◆ WHAT TO DO ◆
Can you reproduce the rows word for word, starting with the very first line and going on through the line with "pos(712,627)", both included?

** begin MATERIALS PROVIDED **

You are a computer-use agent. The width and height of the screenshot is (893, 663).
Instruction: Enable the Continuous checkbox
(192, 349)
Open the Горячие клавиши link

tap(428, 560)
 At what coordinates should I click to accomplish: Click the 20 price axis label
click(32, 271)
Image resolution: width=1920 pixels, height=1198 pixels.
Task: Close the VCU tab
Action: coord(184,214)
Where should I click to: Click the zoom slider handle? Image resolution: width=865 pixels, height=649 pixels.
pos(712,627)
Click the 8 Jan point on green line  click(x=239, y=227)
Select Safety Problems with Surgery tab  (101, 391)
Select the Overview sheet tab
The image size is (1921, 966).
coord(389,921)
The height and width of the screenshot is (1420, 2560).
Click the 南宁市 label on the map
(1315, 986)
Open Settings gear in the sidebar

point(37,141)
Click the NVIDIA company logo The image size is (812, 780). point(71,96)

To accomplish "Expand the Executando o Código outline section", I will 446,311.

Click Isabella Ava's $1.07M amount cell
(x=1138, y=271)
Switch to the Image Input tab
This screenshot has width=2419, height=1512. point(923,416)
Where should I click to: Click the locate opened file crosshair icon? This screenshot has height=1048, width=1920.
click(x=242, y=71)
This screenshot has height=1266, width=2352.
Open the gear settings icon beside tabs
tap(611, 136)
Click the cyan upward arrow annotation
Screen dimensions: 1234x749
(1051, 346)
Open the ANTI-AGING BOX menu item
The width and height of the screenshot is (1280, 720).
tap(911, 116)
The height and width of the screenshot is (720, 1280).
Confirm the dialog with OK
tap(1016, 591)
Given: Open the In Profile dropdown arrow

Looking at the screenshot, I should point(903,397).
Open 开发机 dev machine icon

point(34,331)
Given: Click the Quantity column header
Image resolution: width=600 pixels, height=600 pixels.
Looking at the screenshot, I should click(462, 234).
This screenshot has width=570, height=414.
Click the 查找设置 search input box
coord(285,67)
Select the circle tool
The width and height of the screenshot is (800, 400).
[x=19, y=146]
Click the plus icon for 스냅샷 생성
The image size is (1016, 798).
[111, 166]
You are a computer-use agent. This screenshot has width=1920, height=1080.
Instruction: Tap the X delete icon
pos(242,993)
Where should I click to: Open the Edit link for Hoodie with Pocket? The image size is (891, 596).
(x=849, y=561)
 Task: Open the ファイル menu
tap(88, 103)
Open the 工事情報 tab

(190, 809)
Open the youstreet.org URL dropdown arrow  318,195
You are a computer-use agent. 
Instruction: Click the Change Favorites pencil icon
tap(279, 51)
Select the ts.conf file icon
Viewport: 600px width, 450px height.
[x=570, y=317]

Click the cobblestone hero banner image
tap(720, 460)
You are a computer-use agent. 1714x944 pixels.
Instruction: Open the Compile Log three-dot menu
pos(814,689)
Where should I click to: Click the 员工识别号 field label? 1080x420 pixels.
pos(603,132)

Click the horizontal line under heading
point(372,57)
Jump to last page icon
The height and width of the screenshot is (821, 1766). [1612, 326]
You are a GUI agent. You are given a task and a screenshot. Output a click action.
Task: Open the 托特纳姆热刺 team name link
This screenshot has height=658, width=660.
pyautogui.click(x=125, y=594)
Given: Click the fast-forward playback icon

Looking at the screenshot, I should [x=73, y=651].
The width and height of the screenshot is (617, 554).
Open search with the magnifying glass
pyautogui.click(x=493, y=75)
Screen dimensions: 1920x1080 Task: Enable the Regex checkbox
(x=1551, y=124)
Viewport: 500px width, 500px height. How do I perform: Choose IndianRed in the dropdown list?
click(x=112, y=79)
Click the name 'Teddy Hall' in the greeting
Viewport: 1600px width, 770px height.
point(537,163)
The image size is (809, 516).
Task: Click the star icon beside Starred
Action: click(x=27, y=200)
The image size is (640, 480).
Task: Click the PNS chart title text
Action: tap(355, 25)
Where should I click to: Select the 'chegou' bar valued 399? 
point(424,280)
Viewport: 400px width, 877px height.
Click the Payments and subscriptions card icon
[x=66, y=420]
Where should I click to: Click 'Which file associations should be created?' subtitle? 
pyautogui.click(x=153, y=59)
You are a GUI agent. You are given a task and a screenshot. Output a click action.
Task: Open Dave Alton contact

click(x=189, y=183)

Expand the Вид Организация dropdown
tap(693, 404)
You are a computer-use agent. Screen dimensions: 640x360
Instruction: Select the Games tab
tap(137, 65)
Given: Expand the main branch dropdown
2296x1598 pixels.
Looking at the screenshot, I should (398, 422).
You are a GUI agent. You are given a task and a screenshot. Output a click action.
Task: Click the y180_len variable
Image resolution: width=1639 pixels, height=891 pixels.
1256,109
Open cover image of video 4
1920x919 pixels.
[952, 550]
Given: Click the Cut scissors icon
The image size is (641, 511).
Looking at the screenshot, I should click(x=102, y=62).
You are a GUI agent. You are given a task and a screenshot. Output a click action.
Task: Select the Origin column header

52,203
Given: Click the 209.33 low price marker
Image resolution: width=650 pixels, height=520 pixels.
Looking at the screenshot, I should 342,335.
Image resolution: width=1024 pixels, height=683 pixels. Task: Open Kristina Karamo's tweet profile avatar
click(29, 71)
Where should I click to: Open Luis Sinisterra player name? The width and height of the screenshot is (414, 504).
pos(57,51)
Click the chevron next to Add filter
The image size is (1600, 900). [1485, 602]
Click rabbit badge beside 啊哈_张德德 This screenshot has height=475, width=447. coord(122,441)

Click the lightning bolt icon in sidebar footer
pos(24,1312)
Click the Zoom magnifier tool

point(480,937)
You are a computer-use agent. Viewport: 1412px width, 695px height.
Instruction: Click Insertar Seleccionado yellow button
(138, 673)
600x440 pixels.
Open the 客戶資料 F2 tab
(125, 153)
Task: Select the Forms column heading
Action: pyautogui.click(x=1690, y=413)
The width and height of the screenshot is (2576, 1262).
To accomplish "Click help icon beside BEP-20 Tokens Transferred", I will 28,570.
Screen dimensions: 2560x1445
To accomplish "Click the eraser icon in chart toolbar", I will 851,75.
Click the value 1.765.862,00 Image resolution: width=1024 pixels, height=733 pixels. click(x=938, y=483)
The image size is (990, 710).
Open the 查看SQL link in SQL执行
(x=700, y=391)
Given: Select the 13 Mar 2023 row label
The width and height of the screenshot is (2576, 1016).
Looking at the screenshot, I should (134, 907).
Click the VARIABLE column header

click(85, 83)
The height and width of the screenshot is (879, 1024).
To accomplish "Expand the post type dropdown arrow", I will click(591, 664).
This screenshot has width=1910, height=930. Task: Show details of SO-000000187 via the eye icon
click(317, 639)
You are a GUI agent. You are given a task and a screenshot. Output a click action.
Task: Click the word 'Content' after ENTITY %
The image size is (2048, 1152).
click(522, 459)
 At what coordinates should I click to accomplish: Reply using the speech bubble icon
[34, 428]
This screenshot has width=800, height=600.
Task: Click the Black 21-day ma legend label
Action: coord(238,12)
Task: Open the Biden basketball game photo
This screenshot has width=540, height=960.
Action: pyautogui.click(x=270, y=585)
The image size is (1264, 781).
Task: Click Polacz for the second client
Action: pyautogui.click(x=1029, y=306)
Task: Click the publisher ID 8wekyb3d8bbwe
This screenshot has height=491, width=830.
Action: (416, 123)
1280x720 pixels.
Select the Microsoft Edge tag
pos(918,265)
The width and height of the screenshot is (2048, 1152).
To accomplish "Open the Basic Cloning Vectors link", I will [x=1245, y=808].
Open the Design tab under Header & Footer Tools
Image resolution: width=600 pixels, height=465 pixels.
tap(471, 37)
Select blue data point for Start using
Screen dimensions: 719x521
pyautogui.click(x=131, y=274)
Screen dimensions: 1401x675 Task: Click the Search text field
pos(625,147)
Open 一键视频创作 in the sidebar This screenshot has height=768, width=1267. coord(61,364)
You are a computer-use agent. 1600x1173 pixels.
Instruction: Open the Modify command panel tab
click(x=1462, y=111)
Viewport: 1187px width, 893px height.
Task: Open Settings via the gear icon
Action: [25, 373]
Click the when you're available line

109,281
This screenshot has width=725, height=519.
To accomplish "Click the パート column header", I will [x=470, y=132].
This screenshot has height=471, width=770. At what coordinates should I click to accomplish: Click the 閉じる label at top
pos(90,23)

** end MATERIALS PROVIDED **

◆ EXERCISE OUTPUT ◆
You are a computer-use agent. The width and height of the screenshot is (893, 663).
Instruction: Enable the Continuous checkbox
(192, 349)
Open the Горячие клавиши link

tap(428, 560)
 At what coordinates should I click to accomplish: Click the 20 price axis label
click(32, 271)
Image resolution: width=1920 pixels, height=1198 pixels.
Task: Close the VCU tab
Action: coord(184,214)
Where should I click to: Click the zoom slider handle? Image resolution: width=865 pixels, height=649 pixels.
pos(712,627)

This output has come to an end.